There is no child in my womb. But I loved that child and I miss that
child, although he was never really mine. And I wish I could share that
with someone.
Posted Thursday, May 01, 2008 12:30 PM
I've been trying to pinpoint exactly why having a miscarriage is so
hard. In my case, I didn't even know about the baby until it had
already started. Sure, I was given a lot of hope by the doctors at the
ER and friends, but deep down I knew the pregnancy wasn't viable. And
yet, I hoped. I found out my due date (Christmas Day). I imagined how
James would look at his little brother or sister.
As women, we
fill our lives with what-if's and hypotheticals. We worry about the
next meal, the next year, and the next decade all at the same time. For
the first time in my life when I go to bed, I don't spend 30 minutes
pondering that day and the next and the one after, but only because I
am too tired from keeping up with James! Instead my waking hours are
spent physically and mentally multi-tasking. I never stop thinking. I
never stop planning.
When we went in for our follow-up sonogram,
the doctor came over to the hospital to go over the results. She said
some thing then that really hit the nail on the head. It really
encompassed all the feelings I had been grappling with for the last
week, "For women, when that second line comes up, it's not positive.
It's an entire future."
That is certainly true. That's
why it aches. No matter how bad the situation was last week, I still
found myself pondering that future. It was unexpected and surprising,
but I was ready for that future.
Posted Thursday, May 01, 2008 12:25 PM
is that it leads to some very irrational thoughts. We found out Friday
we were having another baby, but since I had been bleeding off and on
since the 12th, I tried not to get too excited. Monday, it was
confirmed that we lost the baby.
I had tried not to be too
hopeful or too excited. But when I had looked up my edd, I was due on
Christmas and I just knew that meant I would have a Christmas miracle.

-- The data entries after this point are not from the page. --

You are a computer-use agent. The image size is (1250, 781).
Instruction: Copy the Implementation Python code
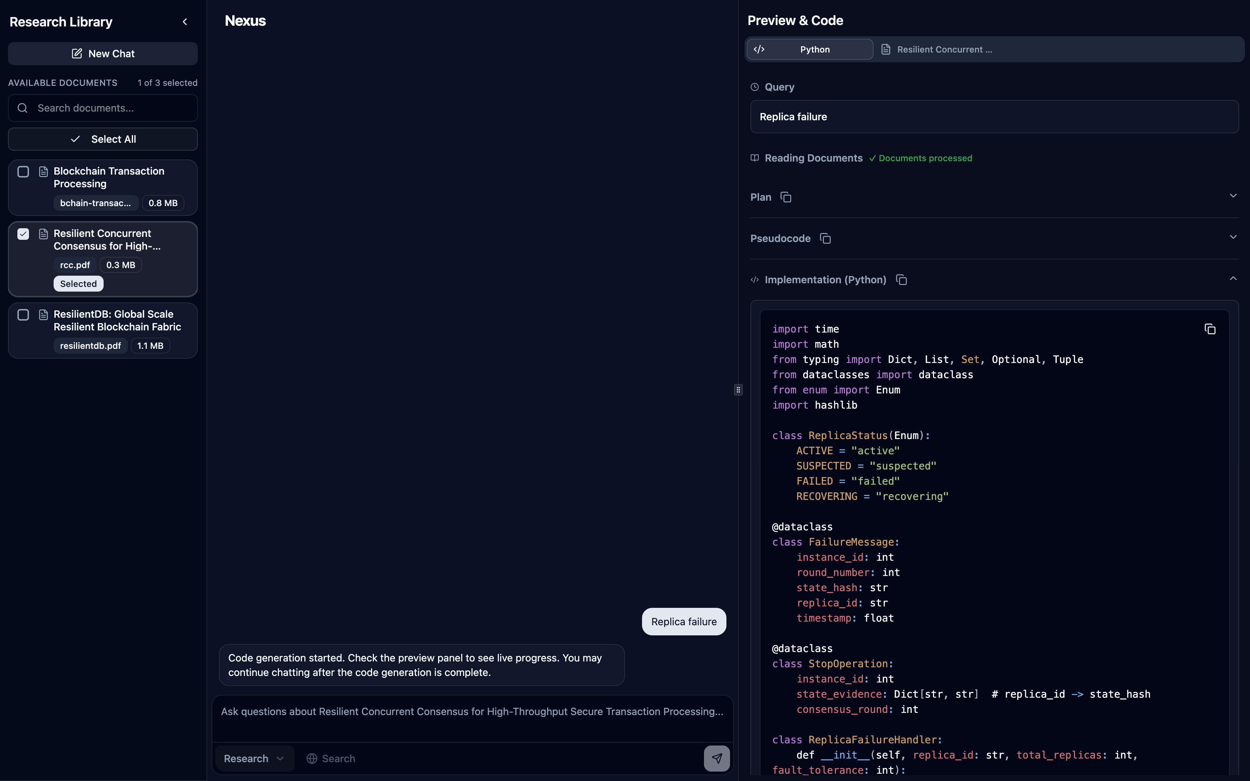pos(902,279)
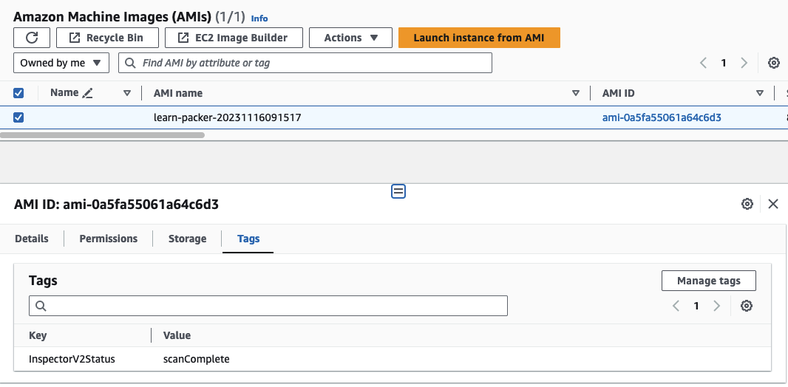Image resolution: width=788 pixels, height=387 pixels.
Task: Go to previous page of Tags table
Action: (x=676, y=306)
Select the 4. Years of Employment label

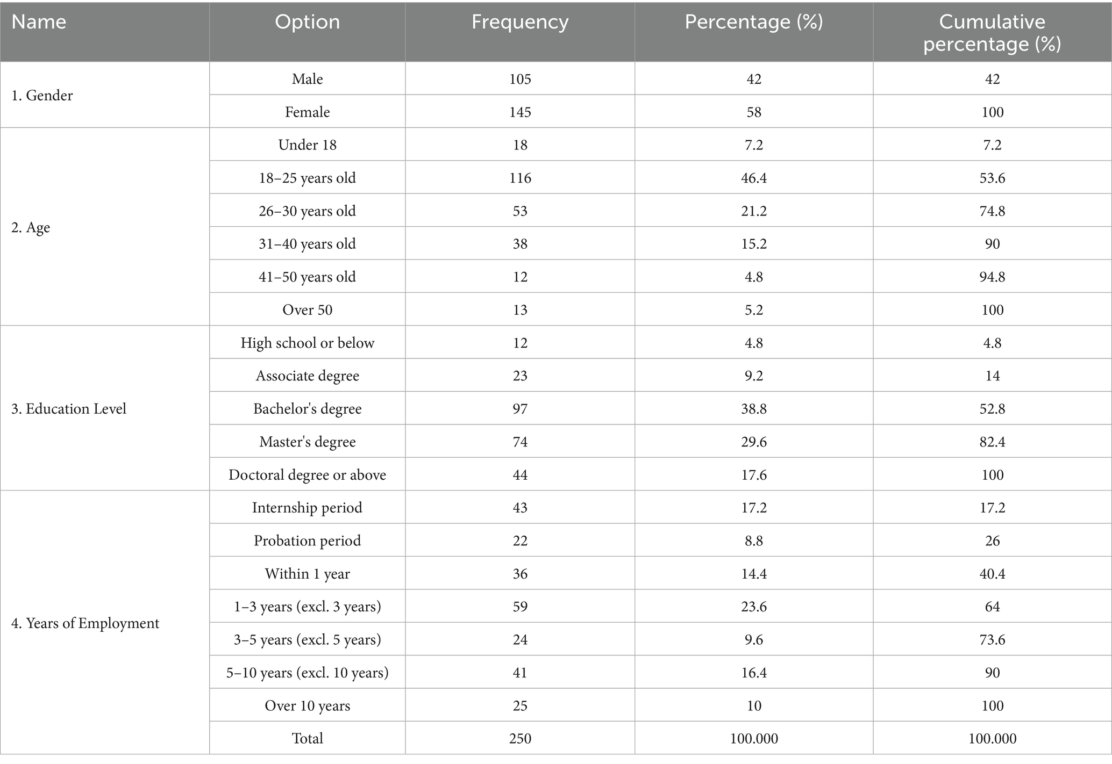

I was wrong. I'm not angry at God or the doctor or my husband, mostly
just mad at myself for wanting to believe it could still happen.
So
I've been rationalizing it all to myself in attempt to understand why
it happened. Why did I lose the baby? Why should I have hope? Why did I
take the test?
So far, in no particular, irrational order, I've
come up with: I lost the baby because I am still breastfeeding. I lost
the baby because I am too stressed out. I lost the baby because I eat
too much fast food because I am too stressed out to cook. I lost the
baby because I cleaned out the cat box and ate a turkey sandwich. I
lost the baby because my hormones are nuts. I lost the baby because
something is wrong with me. I lost the baby because its bad timing. I
lost the baby because I wasn't in tune with my body.

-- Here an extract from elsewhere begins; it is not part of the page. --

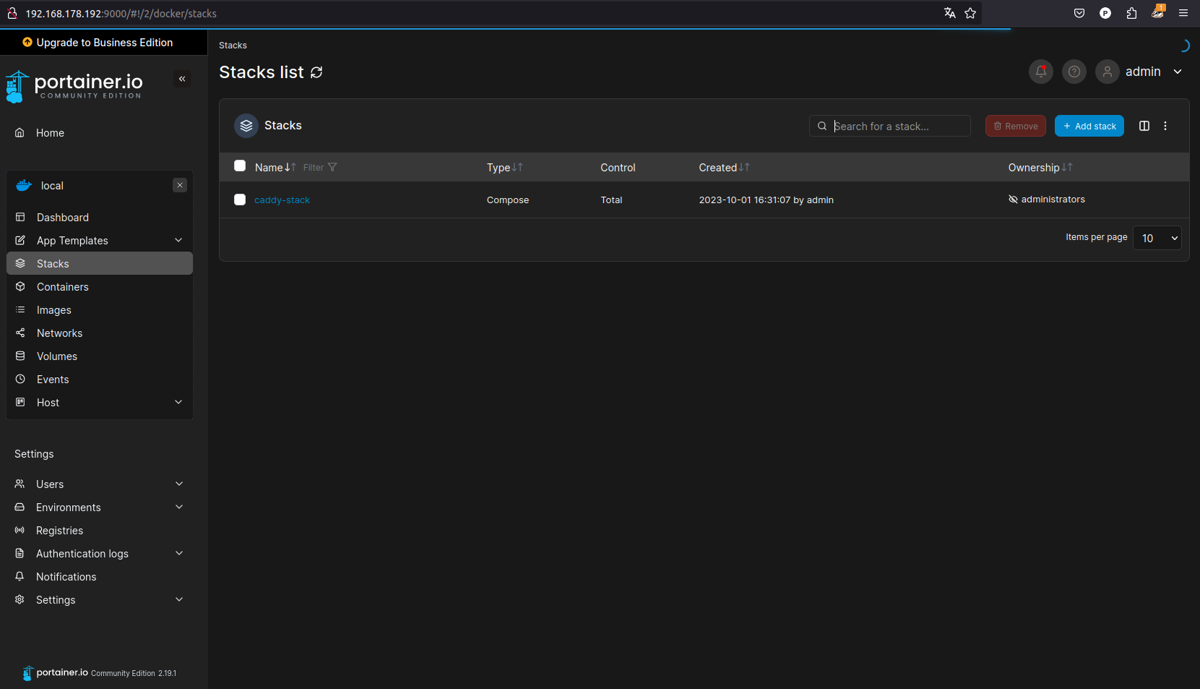1200x689 pixels.
Task: Expand the Host sidebar section
Action: click(178, 402)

See how a rational mind can become very irrational when rationalizing? I mean the cat box and turkey sandwich?
Posted Monday, April 28, 2008 6:53 PM
Are you familiar with the Auden poem, "Funeral Blues?"
"The Stars are not wanted now.
Put out every one.
Pack up the moon
And dismantle the sun."
That's how I feel today. We lost our little Christmas surprise.
Posted Sunday, April 27, 2008 7:19 PM
I never noticed before how similar those 2 words are. As of this moment, I am pregnant. If I'll be pregnant tomorrow is another question. I had what I assumed was my period on the 12th - 19th...sometimes heavy, giving way to spotting. Then this Tuesday I started spotting again, followed by a brownish discharge. I finally called and left a message with my doctor Thursday. She called back on Friday and told me it was just a "blip" and not to worry. Well, I had a feeling it was more than a blip, so I took a test. It was positive. I immediately began crying, assuming the worst. I called the doc back and the nurse told me to go to the ER. I need a rhogham shot, blood tests, and an ultrasound.
Long story short, I'm waiting. My hcg was only 90, but we're not sure hoe far a long I am. Apparently, an u/s wouldn't show anything, so I have to wait until Monday for a blood test. Hopefully my numbers will be doubling! Please keep my little bean in your prayers. He or she is due on Christmas Day if my calculations are correct!